Establishing accurate measurement of depression and anxiety with SCI

Establishing psychometric properties of validity and reliability of generic depression and anxiety instruments within populations with SCI before their use is critically important. Such evidence will determine the utility and help to avoid possible sources of bias. Systematic measurement also provides important information that enables clinicians to identify individuals who may require further evaluation, benefit from certain therapies, evaluate whether treatments are effective, and monitor progress. Such analyses of the various instruments used among populations with SCI will either justify the need for the development of a new instrument, should existing ones have poor reliability and validity, or identify instruments that are working properly and as intended. Agreement on the use of common instruments are beneficial as agreement will increase the generalizability of findings and allow for the comparison of outcomes, which has both clinical and research implications.

In a recent review of depression instruments by Kalpakjian et al. (2009),12 24 studies were found that reported psychometric data for seven screening and/or symptom-severity measures. A range of studies that provided psychometric data were included and classified into five levels. The levels ranged from level 1 studies, being the most important with primary purposes of evaluating the psychometric properties of depression measures, to level 3 studies with depression as a secondary outcome and not the primary focus, to level 5 studies estimating the prevalence in an SCI sample.12 Findings were that reliability was good to excellent, validity was limited to concurrent, construct and clinical utility, and that the instruments were comparable in terms of internal consistency, factor structure and clinical utility.12 It was concluded that there is insufficient evidence to recommend the use of one instrument over another. Despite being a comprehensive study, the criteria used to evaluate and compare the psychometric properties of reliability and validity is unclear. It is therefore difficult to identify and differentiate each instrument's strength of psychometric evidence.

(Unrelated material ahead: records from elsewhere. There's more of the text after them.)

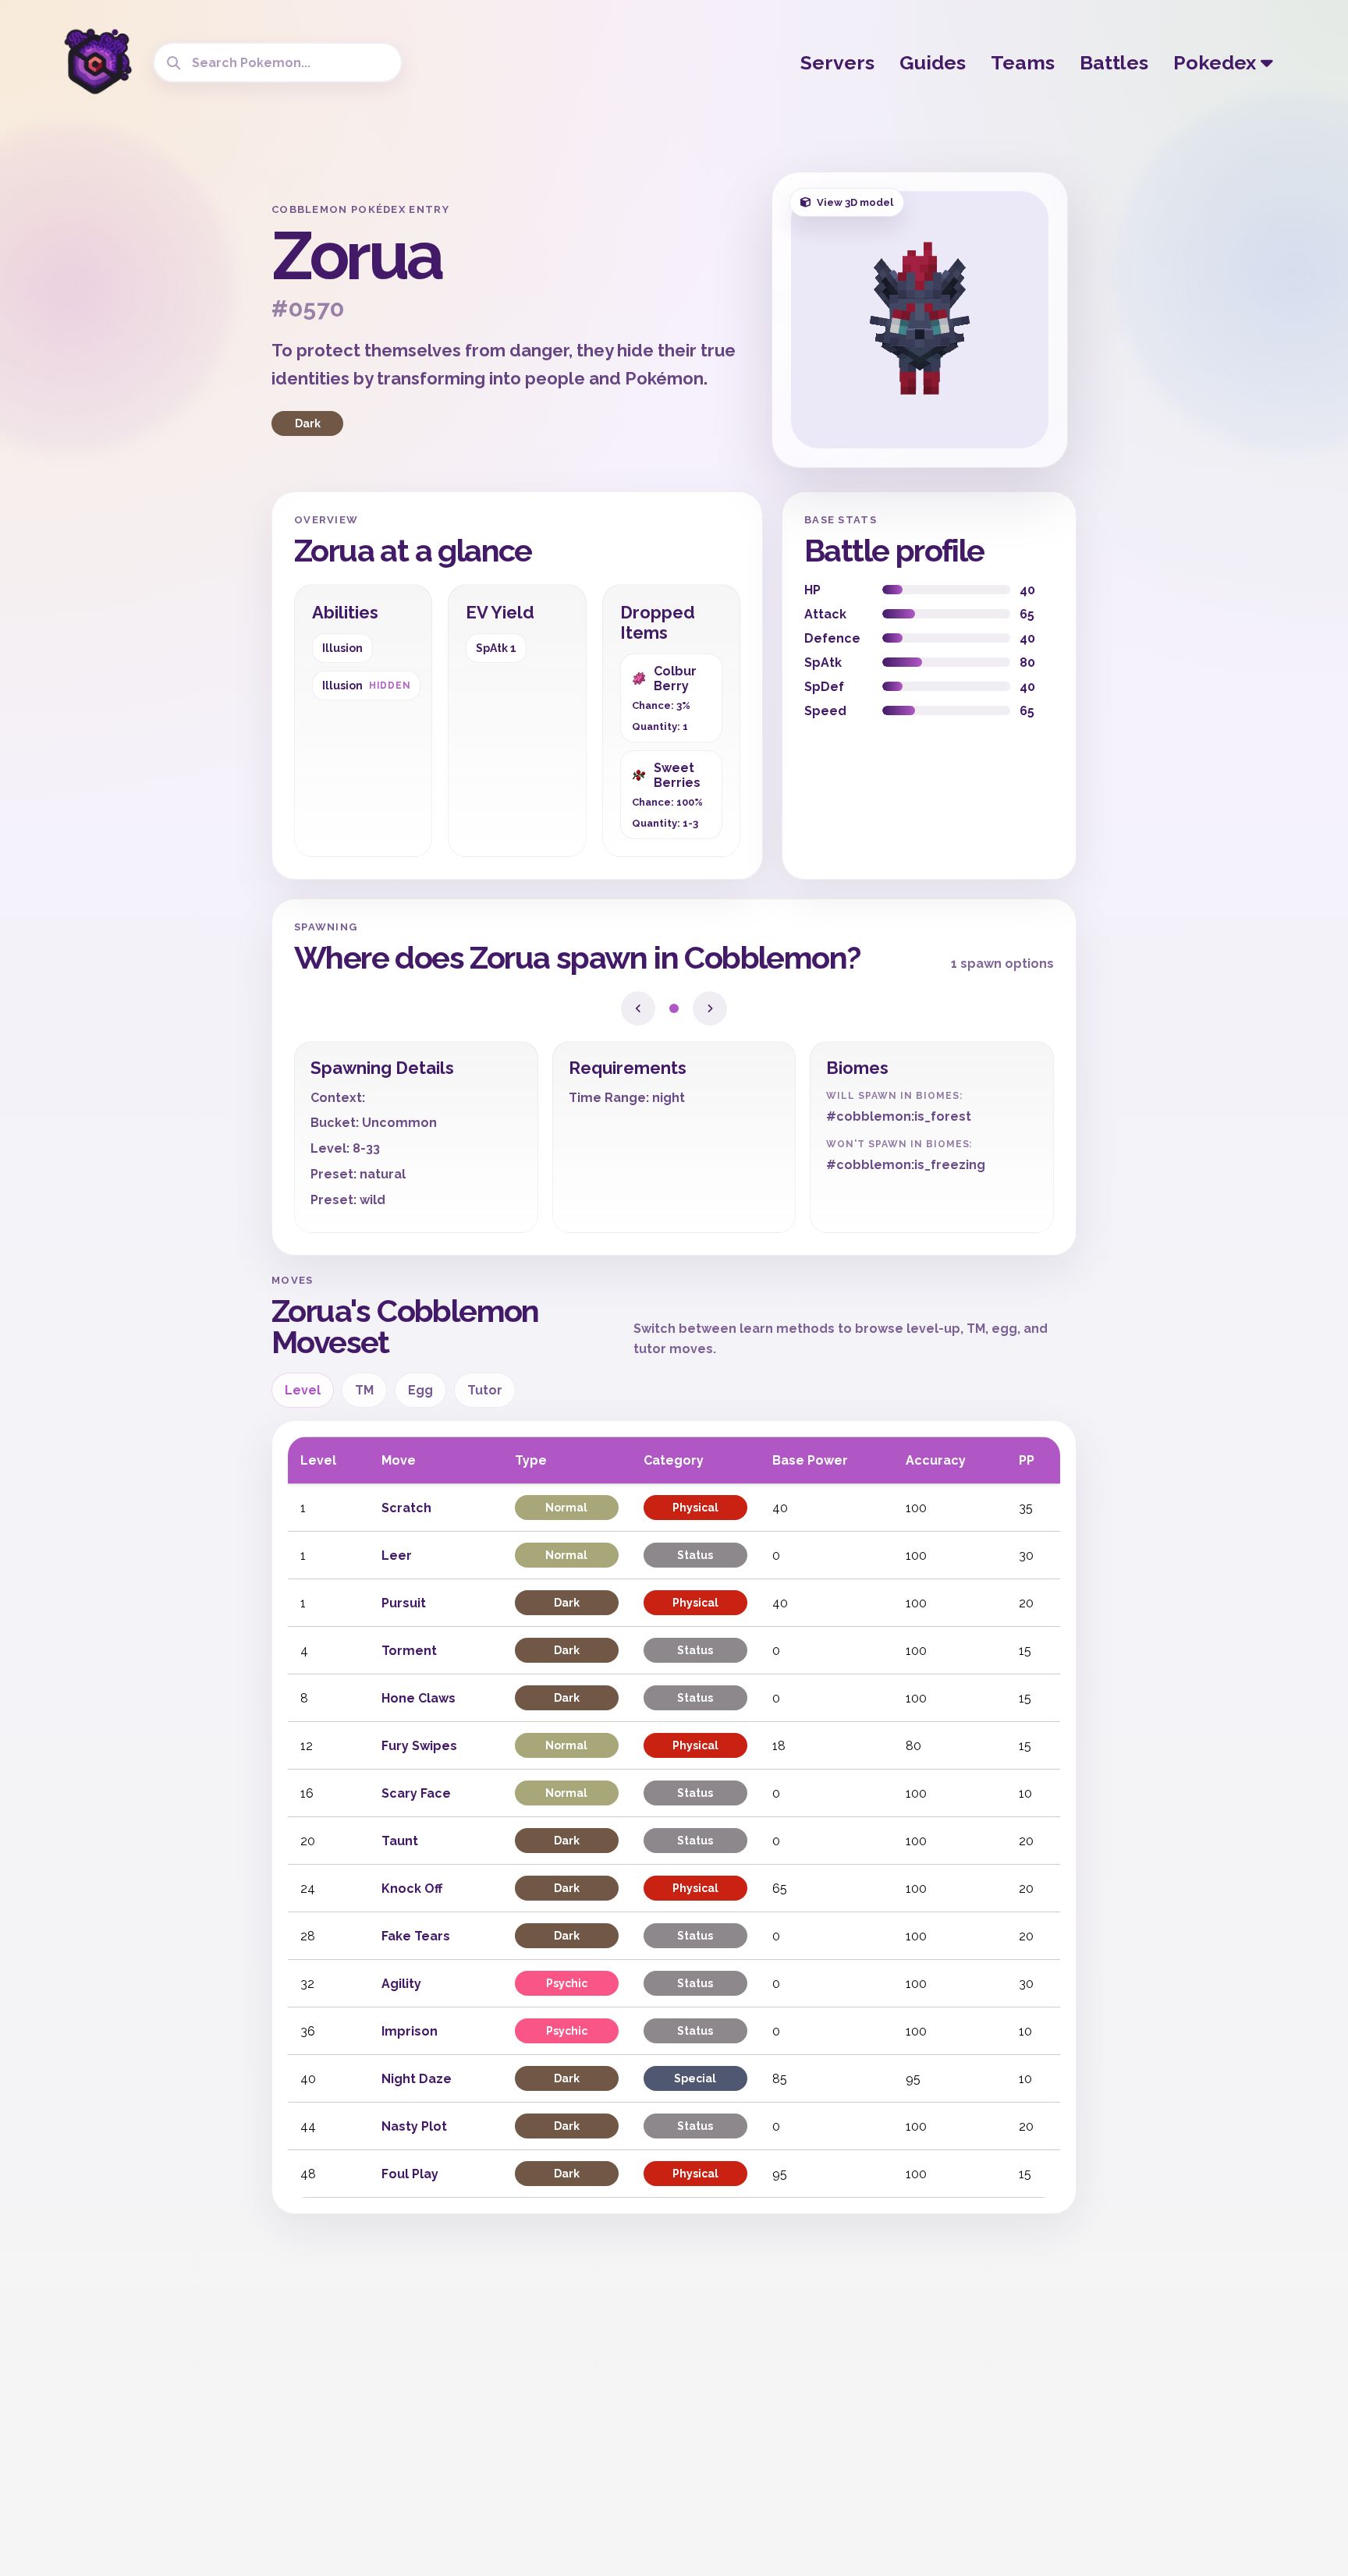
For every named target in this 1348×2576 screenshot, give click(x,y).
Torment (409, 1650)
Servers (837, 62)
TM (364, 1390)
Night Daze (416, 2078)
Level (303, 1390)
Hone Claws (418, 1698)
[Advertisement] (136, 406)
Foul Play (409, 2174)
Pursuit (403, 1603)
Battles (1114, 62)
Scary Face (416, 1793)
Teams (1023, 62)
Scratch (406, 1508)
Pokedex (1217, 62)
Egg (420, 1390)
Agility (401, 1983)
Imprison (409, 2031)
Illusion (342, 648)
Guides (932, 62)
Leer (396, 1555)
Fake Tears (415, 1936)
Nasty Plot (414, 2126)
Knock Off (411, 1888)
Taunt (399, 1841)
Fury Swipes (419, 1745)
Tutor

As systematic reviews conducted independently of each other on a similar topic often have methodological differences, inconsistent findings may reveal areas where further study is needed to resolve differences, whereas similar findings will provide valuable information to both clinicians and researchers.13 Therefore, the purpose of this independent review is to identify the depression and anxiety screening devices and symptom-severity scales that have had their psychometric properties assessed among populations with SCI, and to systematically evaluate the properties according to pre-established evaluation criteria.

Methods

Search strategy

The PubMed, CINAHL, Embase, Medline HaPI, Psycinfo and Sportdiscus e-databases were searched for papers published between 1949 and July 2008, reporting on depression and anxiety instruments specific to populations with SCI. Additional searching was conducted by reviewing the references of papers obtained from the electronic search. The keyword spinal cord injury and its related terms, paraplegia, quadriplegia or tetraplegia, were used in conjunction with the psychometric terms, validity, reliability, responsiveness, reproducibility of results and data collection. The search was completed by combining these terms with the names and abbreviations of familiar instruments used to screen for depression and anxiety along with the key words depression, anxiety, depression measures and anxiety measures.

Inclusion criteria

To be included in this review, the instruments had to satisfy several requirements: (i) a depression and/or anxiety paper in which evaluation of the psychometric properties was the primary purpose (that is, level 1 papers based on the classification of Kalpakjian et al. (2009)); (ii) a population with SCI (⩾18 years of age); (iii) SCI-specific data; (iv) to have been published in a peer-reviewed journal; and (v) to have been written in English.

Selection process

The selection of articles used a multi-step process to ensure the inclusion of all relevant articles. First, the titles and abstracts of articles found through the electronic search were reviewed. Any study that referred to SCI, depression and/or anxiety in the title or abstract was imported to the online reference database manager, RefWorks.14 Second, after deleting nonrelevant and duplicate papers, a research assistant and the primary author reviewed the titles and abstracts of all articles. Third, resulting articles were printed and re-reviewed to ensure that the paper was a psychometric paper on depression and/or anxiety instruments, and evaluated among individuals with SCI. Finally, discrepancies in the retrieved studies were resolved through discussion with another author.

Data extraction and analysis

Consistent with the Spinal Cord Injury Rehabilitation Evidence15 process, data extraction methods and standards for this review were based on the study by Fitzpatrick et al. (1998)16 and Andresen (2000).17 Fitzpatrick et al. (1998), provided the methods and standards for data extraction and extraction form. Specifically, extracted data included reliability, validity, responsiveness, advantages and limitations of the instrument, interpretability of the scores, acceptability in terms of respondent burden, and feasibility in terms of administrative burden. The standards for summarizing the quality of the instruments were adapted from Andresen's (2000) overview of criteria for assessing instruments, and can be found in Table 1 along with the criteria used to assess rigor. In using these criteria, the psychometric properties were assigned a strength of evidence of either ‘excellent’, ‘adequate’, ‘poor’ or ‘NA’ if there was insufficient information. For instruments with more than one report for a specific property, a range of evidence is given. Finally, rigor, or the thoroughness in the evaluation of the psychometric properties, was rated. If at least two studies corroborate each other's findings, rigor is ‘excellent’, regardless of the strength of evidence. A rating of ‘adequate’ is given if a single study has ‘adequate’ to ‘excellent’ strengths of evidence, whereas rigor is considered ‘poor’ if only a single study with a ‘poor’ strength of evidence is available.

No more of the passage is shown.